Warning: this is a review of a review … of a book I’ve not yet read.

Nevertheless, it brings up something I’d like to address, which is the on-going war between the English and French. 

The review — written by Jonathan Keates and published in the U.K. Telegraph — is of When the World Spoke French, by Marc Fumaroli, a member of the Academie Française.

The reviewer is, I think it fair to say, scathing, yet accusing Fumaroli of being “distinctly provocative.” 

Gary McCollim, a historian I often quote on this blog, notes: “His review misses the point about Fumaroli’s book…that there was a time when French was the language of civilized society. Instead, he chooses to attack the French.”

For example, to quote from the review: 

“Cultural orthodoxy in France … teaches her citizens that their country invented most of what the world values under the name of civilisation. The Enlightenment, they are encouraged to accept, began in Paris under the ancien régime, while the Revolution of 1789, its ideological offspring, introduced the rest of Europe to the concept of political liberty.”
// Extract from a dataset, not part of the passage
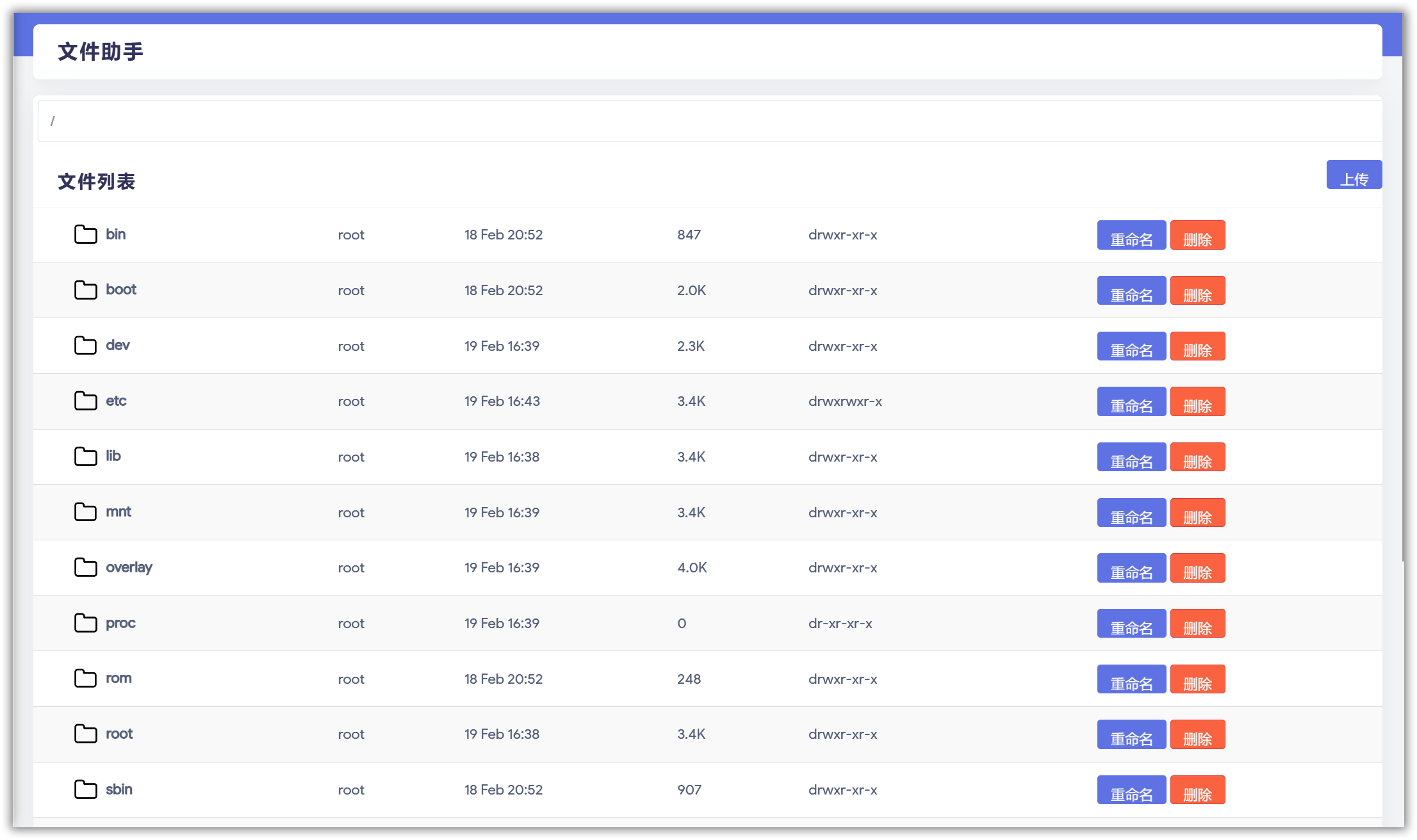Image resolution: width=1417 pixels, height=840 pixels.
Task: Click the lib folder icon
Action: [85, 456]
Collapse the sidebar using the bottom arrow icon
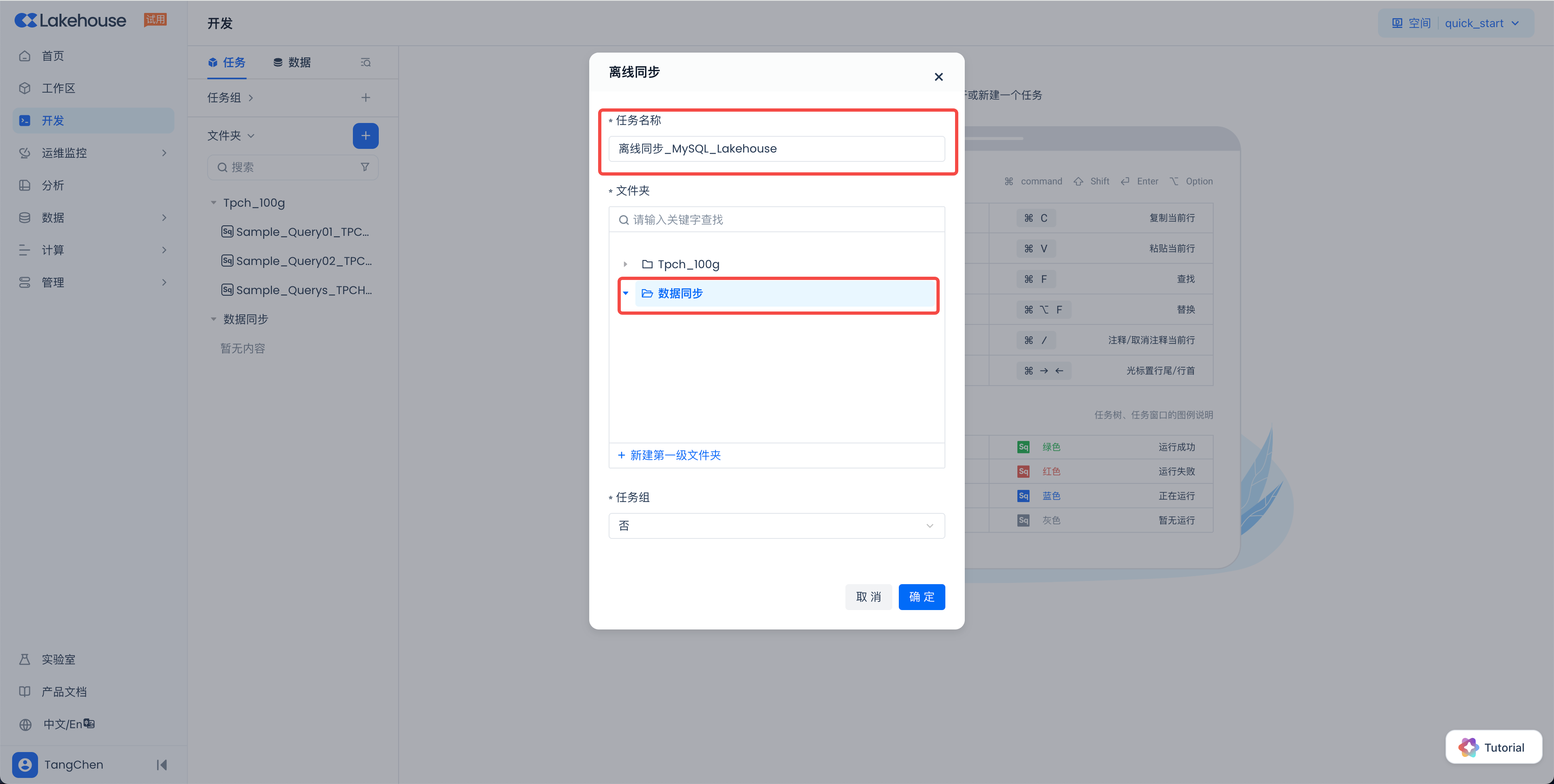This screenshot has height=784, width=1554. pos(161,765)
Where did the Enlightenment begin?

Gary responds: “… whole volumes have been written about where and when the Enlightenment began. Newton and Locke had a role as did the scientific revolution and the growth of skepticism as revealed by writers like Pierre Bayle. Political economics came into existence as well with writers in England and France (Vauban, Boisguilbert, Saint-Pierre, Hay du Chastelet) playing important roles. The subject is too broad for anyone serious to think that their little island is where it all began.”

Another quote from the review:

“For those of us who, whatever our regard for French civilisation, acknowledge its imperfections – why, for instance, could it produce no decent poetry between 1650 and 1800? – this book often appears complacent, displaying a calculated blindness to the wider realities of the period it purports to explore. Some of Fumaroli’s claims are inaccurate – Louis XIV did not win the War of the Spanish Succession – while others, such as modern democracy “had its birth under the ancien régime in France”, are frankly ludicrous.”

Did the French not produce any decent poetry between 1650 and 1800? 

Gary: “I guess Moliere, Racine, and a host of others don’t count for Mr. Keates.” (My thoughts exactly.)

Did Louis XIV win the War of Spanish Succession? 

McCollim answers: “The War of the Spanish Succession was fought to prevent a French claimant from becoming King of Spain. How did that work out? While it is true that France lost a lot of battles, Spain gave up territories in Italy and the Low Countries, Britain seized Gibraltar, and France surrendered some territory in North America, all of which proves that the opponents of France were not interested in who sat on the Spanish throne; they all wanted to grab land wherever they could find it.”

Was modern democracy born under the ancien régime in France?

“Britain is not the creator of modern democracy. The writer [Keates] confuses modern democracy with modern representative government, an entirely different thing. Universal manhood suffrage did not arrive in Britain until the 1880s when property/tax paying requirements were finally eliminated to give propertyless workers the right to vote. Women did not get the vote until 1918 or so. France had universal manhood suffrage in 1848 but women did not get the vote until 1945. Meanwhile, universal manhood suffrage arrived in the United States in 1866 and, although women could not vote in every state in the nation until 1920, some states granted women the right to vote before then starting with Wyoming where women could vote in 1869.”

Historians: line up at the mike!

Have you read this book? Does the reviewer have a point? Or is the reviewer just throwing more fuel on the Anglo-French fire?